In the colon, normal cells can develop abnormal changes in them and become "adenomas." Adenomas can develop as small growths (polyps) in the colon. If these are detected early and removed, colon cancer does not develop. Once an adenoma develops, it may take up to 10 years for it to grow and change into a cancer. There is enough time for polyps to be detected by colonoscopy and removed. Unfortunately, if colon cancer is not detected in the early stages, it spreads beyond the colon and adequate treatment is not effective to provide a cure.

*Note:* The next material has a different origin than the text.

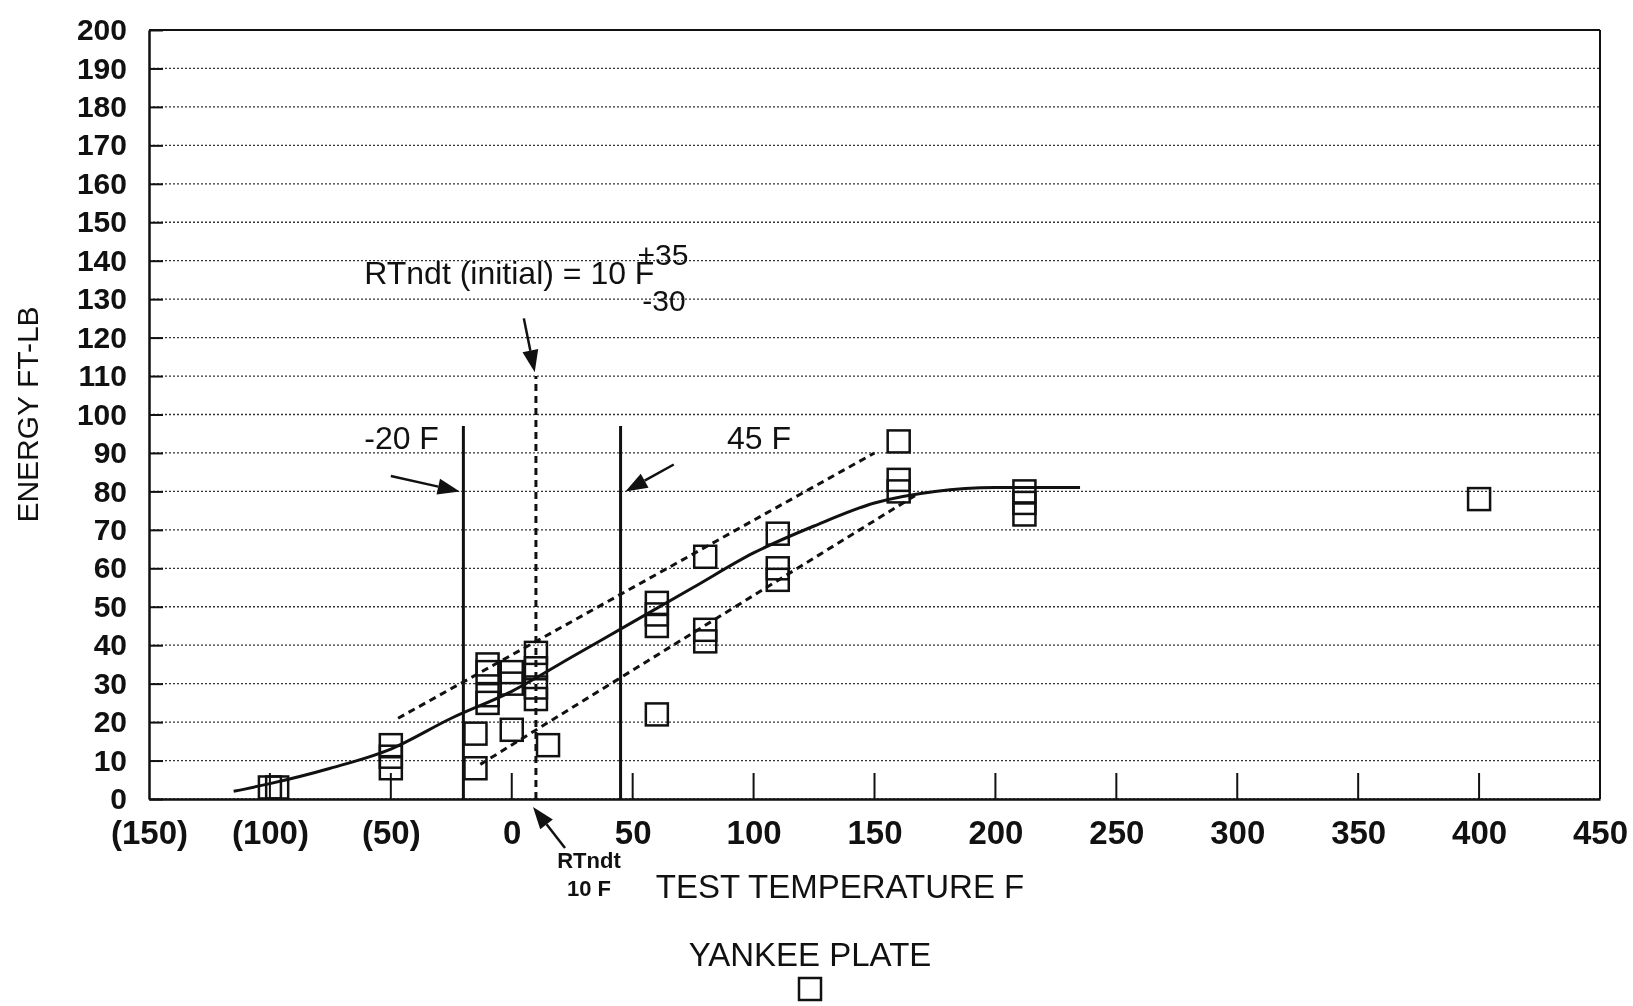 The width and height of the screenshot is (1633, 1006). I want to click on x-tick-label: 100, so click(754, 833).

Most polyps can be removed safely by colonoscopy before they become cancers. This exam can detect up to 97% of all polyps and cancers.

What are colon polyps?

Polyps are an overgrowth of tissue lining the inner wall of the colon. These may be mushroom shaped (pendunculated) or flat (sessile). Small polyps are usually harmless but may contain abnormal cells that have the potential to grow and become cancerous. The larger the polyp the greater the risk of malignancy (cancer).

 

 

Fast Facts on Colorectal Cancer

 

  • It is the second leading cause of male and female cancer-related deaths in Canada.

  • Colon cancer is one of the most preventable forms of cancer. If screened and caught early – the chances of survival increase by 90%.

  • Unfortunately as it stands today, nearly half of those diagnosed find out too late.

  • Colorectal cancer is the third most commonly diagnosed cancer.

  • 423 Canadians, on average, are diagnosed with colon cancer every week.

  • 175 Canadians, on average, die of this disease every week.

  • One in 14 men is expected to develop colorectal cancer during his lifetime and one in 27 will die of it.

  • One in 15 women is expected to develop colorectal cancer during her lifetime and one in 31 will die of it.

  • Anyone 50 and up should be screened regardless of family history.